• _Goal of the exercise_: Your answer must repeat the full listing, line for line.

(Input material Opens)

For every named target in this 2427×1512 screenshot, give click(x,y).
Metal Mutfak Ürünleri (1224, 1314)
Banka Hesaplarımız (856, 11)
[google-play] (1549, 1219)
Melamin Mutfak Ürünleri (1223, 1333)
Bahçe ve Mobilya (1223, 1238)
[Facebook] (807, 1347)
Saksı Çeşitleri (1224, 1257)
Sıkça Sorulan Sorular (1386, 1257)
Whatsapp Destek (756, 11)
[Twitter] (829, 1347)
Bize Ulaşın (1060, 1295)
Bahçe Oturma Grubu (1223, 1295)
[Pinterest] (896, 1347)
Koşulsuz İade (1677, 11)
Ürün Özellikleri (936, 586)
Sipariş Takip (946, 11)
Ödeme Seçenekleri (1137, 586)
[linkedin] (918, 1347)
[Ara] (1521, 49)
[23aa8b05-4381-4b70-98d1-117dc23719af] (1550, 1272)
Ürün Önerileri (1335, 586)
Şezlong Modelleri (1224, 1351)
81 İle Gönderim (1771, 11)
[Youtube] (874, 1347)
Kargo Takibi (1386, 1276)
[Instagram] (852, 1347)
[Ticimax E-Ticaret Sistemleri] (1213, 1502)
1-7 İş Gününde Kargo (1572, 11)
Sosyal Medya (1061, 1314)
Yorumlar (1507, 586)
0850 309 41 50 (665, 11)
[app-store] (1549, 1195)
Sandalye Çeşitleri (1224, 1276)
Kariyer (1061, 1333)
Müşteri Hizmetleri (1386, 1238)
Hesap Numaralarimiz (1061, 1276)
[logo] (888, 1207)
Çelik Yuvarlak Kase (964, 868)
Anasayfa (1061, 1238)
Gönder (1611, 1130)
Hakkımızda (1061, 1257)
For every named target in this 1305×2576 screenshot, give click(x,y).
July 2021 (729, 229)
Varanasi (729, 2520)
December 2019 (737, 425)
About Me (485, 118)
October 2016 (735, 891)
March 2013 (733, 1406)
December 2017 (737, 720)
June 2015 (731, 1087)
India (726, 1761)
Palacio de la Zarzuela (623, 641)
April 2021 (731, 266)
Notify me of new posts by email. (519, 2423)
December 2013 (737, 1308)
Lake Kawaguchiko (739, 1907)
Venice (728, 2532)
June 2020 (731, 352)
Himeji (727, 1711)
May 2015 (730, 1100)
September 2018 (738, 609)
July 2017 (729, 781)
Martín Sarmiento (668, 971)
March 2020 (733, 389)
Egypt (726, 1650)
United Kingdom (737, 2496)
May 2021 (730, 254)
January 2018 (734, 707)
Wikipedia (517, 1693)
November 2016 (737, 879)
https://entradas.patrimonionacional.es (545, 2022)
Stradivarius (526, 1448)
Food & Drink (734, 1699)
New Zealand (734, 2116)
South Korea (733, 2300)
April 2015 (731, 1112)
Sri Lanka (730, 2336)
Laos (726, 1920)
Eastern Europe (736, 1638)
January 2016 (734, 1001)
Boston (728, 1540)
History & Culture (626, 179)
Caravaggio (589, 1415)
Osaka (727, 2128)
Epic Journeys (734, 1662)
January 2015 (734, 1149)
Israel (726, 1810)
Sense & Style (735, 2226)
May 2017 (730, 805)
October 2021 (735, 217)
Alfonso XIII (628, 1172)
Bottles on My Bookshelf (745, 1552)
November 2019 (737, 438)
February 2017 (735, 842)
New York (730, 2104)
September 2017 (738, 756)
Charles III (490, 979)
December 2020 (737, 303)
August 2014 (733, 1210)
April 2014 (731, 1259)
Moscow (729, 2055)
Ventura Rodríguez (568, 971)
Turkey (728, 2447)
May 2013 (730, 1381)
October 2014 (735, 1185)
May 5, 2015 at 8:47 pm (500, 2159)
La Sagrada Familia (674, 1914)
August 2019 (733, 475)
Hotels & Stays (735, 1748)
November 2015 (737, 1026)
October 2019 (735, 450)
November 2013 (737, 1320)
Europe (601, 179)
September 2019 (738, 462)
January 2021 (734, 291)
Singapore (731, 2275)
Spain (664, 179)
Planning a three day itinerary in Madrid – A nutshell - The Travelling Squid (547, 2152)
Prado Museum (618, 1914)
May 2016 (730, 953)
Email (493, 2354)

(Input material Closes)

• _Result for this exercise_:
For every named target in this 2427×1512 screenshot, give click(x,y).
Metal Mutfak Ürünleri (1224, 1314)
Banka Hesaplarımız (856, 11)
[google-play] (1549, 1219)
Melamin Mutfak Ürünleri (1223, 1333)
Bahçe ve Mobilya (1223, 1238)
[Facebook] (807, 1347)
Saksı Çeşitleri (1224, 1257)
Sıkça Sorulan Sorular (1386, 1257)
Whatsapp Destek (756, 11)
[Twitter] (829, 1347)
Bize Ulaşın (1060, 1295)
Bahçe Oturma Grubu (1223, 1295)
[Pinterest] (896, 1347)
Koşulsuz İade (1677, 11)
Ürün Özellikleri (936, 586)
Sipariş Takip (946, 11)
Ödeme Seçenekleri (1137, 586)
[linkedin] (918, 1347)
[Ara] (1521, 49)
[23aa8b05-4381-4b70-98d1-117dc23719af] (1550, 1272)
Ürün Önerileri (1335, 586)
Şezlong Modelleri (1224, 1351)
81 İle Gönderim (1771, 11)
[Youtube] (874, 1347)
Kargo Takibi (1386, 1276)
[Instagram] (852, 1347)
[Ticimax E-Ticaret Sistemleri] (1213, 1502)
1-7 İş Gününde Kargo (1572, 11)
Sosyal Medya (1061, 1314)
Yorumlar (1507, 586)
0850 309 41 50 (665, 11)
[app-store] (1549, 1195)
Sandalye Çeşitleri (1224, 1276)
Kariyer (1061, 1333)
Müşteri Hizmetleri (1386, 1238)
Hesap Numaralarimiz (1061, 1276)
[logo] (888, 1207)
Çelik Yuvarlak Kase (964, 868)
Anasayfa (1061, 1238)
Gönder (1611, 1130)
Hakkımızda (1061, 1257)
For every named target in this 1305×2576 screenshot, give click(x,y).
July 2021 (729, 229)
Varanasi (729, 2520)
December 2019 (737, 425)
About Me (485, 118)
October 2016 (735, 891)
March 2013 (733, 1406)
December 2017 (737, 720)
June 2015 (731, 1087)
India (726, 1761)
Palacio de la Zarzuela (623, 641)
April 2021 (731, 266)
Notify me of new posts by email. (519, 2423)
December 2013 (737, 1308)
Lake Kawaguchiko (739, 1907)
Venice (728, 2532)
June 2020 (731, 352)
Himeji (727, 1711)
May 2015 (730, 1100)
September 2018 (738, 609)
July 2017 (729, 781)
Martín Sarmiento (668, 971)
March 2020 (733, 389)
Egypt (726, 1650)
United Kingdom (737, 2496)
May 2021 (730, 254)
January 2018 (734, 707)
Wikipedia (517, 1693)
November 2016 (737, 879)
https://entradas.patrimonionacional.es (545, 2022)
Stradivarius (526, 1448)
Food & Drink (734, 1699)
New Zealand (734, 2116)
South Korea (733, 2300)
April 2015 (731, 1112)
Sri Lanka (730, 2336)
Laos (726, 1920)
Eastern Europe (736, 1638)
January 2016 (734, 1001)
Boston (728, 1540)
History & Culture (626, 179)
Caravaggio (589, 1415)
Osaka (727, 2128)
Epic Journeys (734, 1662)
January 2015 (734, 1149)
Israel (726, 1810)
Sense & Style (735, 2226)
May 2017 (730, 805)
October 2021 (735, 217)
Alfonso XIII (628, 1172)
Bottles on My Bookshelf (745, 1552)
November 2019 (737, 438)
February 2017 (735, 842)
New York (730, 2104)
September 2017 (738, 756)
Charles III (490, 979)
December 2020 (737, 303)
August 2014 (733, 1210)
April 2014 (731, 1259)
Moscow (729, 2055)
Ventura Rodríguez (568, 971)
Turkey (728, 2447)
May 2013 (730, 1381)
October 2014 (735, 1185)
May 5, 2015 at 8:47 pm (500, 2159)
La Sagrada Familia (674, 1914)
August 2019 (733, 475)
Hotels & Stays (735, 1748)
November 2015 (737, 1026)
October 2019 (735, 450)
November 2013 (737, 1320)
Europe (601, 179)
September 2019 (738, 462)
January 2021 (734, 291)
Singapore (731, 2275)
Spain (664, 179)
Planning a three day itinerary in Madrid – A nutshell - The Travelling Squid (547, 2152)
Prado Museum (618, 1914)
May 2016 (730, 953)
Email (493, 2354)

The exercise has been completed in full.